-- begin --

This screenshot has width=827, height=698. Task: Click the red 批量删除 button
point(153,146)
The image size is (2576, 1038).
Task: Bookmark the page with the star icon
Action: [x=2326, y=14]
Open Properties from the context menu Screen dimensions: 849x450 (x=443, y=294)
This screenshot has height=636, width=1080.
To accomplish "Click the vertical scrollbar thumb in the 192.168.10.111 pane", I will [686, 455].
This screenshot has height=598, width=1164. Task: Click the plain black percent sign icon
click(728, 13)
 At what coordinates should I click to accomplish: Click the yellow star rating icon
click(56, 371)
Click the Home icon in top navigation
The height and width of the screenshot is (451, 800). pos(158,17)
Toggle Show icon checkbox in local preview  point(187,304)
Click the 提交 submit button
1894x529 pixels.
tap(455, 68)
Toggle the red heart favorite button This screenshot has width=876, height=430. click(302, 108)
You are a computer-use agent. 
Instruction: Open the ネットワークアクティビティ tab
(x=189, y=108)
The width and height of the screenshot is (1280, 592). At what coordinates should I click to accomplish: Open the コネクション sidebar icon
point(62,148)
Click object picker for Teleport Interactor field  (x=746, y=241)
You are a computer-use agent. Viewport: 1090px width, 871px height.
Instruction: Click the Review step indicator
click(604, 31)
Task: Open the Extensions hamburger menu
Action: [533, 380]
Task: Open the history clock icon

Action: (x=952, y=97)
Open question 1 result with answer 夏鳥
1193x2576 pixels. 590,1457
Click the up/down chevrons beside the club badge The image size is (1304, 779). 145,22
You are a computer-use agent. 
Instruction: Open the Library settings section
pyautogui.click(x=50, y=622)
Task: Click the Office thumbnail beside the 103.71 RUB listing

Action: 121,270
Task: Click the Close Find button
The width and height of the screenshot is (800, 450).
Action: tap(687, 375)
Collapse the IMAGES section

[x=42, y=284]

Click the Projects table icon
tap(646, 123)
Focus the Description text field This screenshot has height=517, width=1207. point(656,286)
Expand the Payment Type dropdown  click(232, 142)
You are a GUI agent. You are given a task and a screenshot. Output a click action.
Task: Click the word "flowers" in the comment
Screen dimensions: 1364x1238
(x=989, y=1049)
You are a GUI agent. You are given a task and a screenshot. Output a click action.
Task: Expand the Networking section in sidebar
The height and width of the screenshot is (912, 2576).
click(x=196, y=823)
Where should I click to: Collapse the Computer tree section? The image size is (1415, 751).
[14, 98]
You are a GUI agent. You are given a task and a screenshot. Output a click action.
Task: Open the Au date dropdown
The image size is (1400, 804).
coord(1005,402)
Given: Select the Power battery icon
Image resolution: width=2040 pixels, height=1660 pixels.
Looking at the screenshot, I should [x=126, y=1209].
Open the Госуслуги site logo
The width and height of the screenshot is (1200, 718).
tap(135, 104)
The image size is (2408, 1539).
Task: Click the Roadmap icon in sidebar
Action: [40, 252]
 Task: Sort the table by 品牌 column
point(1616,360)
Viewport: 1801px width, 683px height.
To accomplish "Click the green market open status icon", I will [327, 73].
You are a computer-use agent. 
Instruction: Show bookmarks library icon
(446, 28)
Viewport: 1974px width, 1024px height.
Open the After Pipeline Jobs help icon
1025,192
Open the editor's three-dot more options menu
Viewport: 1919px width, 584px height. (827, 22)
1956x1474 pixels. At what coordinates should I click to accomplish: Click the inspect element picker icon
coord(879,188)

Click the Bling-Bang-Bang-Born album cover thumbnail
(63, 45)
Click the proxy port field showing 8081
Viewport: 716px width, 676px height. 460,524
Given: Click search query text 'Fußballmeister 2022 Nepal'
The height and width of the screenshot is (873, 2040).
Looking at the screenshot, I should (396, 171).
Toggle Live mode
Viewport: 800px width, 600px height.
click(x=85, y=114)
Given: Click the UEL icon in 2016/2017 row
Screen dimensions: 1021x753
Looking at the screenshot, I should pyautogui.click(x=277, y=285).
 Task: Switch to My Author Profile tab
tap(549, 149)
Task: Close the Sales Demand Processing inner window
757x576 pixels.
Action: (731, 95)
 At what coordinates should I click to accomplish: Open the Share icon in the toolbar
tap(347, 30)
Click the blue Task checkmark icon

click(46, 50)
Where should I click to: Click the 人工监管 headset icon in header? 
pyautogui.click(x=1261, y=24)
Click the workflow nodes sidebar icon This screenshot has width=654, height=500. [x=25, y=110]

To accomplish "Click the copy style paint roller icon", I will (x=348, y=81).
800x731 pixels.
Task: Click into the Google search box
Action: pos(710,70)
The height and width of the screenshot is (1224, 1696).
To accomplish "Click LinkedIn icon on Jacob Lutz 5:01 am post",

-- end --

▸ Your goal: Copy the items word for word, from the line containing "Given: Select the Power battery icon" through the line containing "Click the workflow".

▸ Solution for this task:
Given: Select the Power battery icon
Image resolution: width=2040 pixels, height=1660 pixels.
Looking at the screenshot, I should [x=126, y=1209].
Open the Госуслуги site logo
The width and height of the screenshot is (1200, 718).
tap(135, 104)
The image size is (2408, 1539).
Task: Click the Roadmap icon in sidebar
Action: [40, 252]
 Task: Sort the table by 品牌 column
point(1616,360)
Viewport: 1801px width, 683px height.
To accomplish "Click the green market open status icon", I will [327, 73].
You are a computer-use agent. 
Instruction: Show bookmarks library icon
(446, 28)
Viewport: 1974px width, 1024px height.
Open the After Pipeline Jobs help icon
1025,192
Open the editor's three-dot more options menu
Viewport: 1919px width, 584px height. (827, 22)
1956x1474 pixels. At what coordinates should I click to accomplish: Click the inspect element picker icon
coord(879,188)

Click the Bling-Bang-Bang-Born album cover thumbnail
(63, 45)
Click the proxy port field showing 8081
Viewport: 716px width, 676px height. 460,524
Given: Click search query text 'Fußballmeister 2022 Nepal'
The height and width of the screenshot is (873, 2040).
Looking at the screenshot, I should (396, 171).
Toggle Live mode
Viewport: 800px width, 600px height.
click(x=85, y=114)
Given: Click the UEL icon in 2016/2017 row
Screen dimensions: 1021x753
Looking at the screenshot, I should pyautogui.click(x=277, y=285).
 Task: Switch to My Author Profile tab
tap(549, 149)
Task: Close the Sales Demand Processing inner window
757x576 pixels.
Action: (731, 95)
 At what coordinates should I click to accomplish: Open the Share icon in the toolbar
tap(347, 30)
Click the blue Task checkmark icon

click(46, 50)
Where should I click to: Click the 人工监管 headset icon in header? 
pyautogui.click(x=1261, y=24)
Click the workflow nodes sidebar icon This screenshot has width=654, height=500. [x=25, y=110]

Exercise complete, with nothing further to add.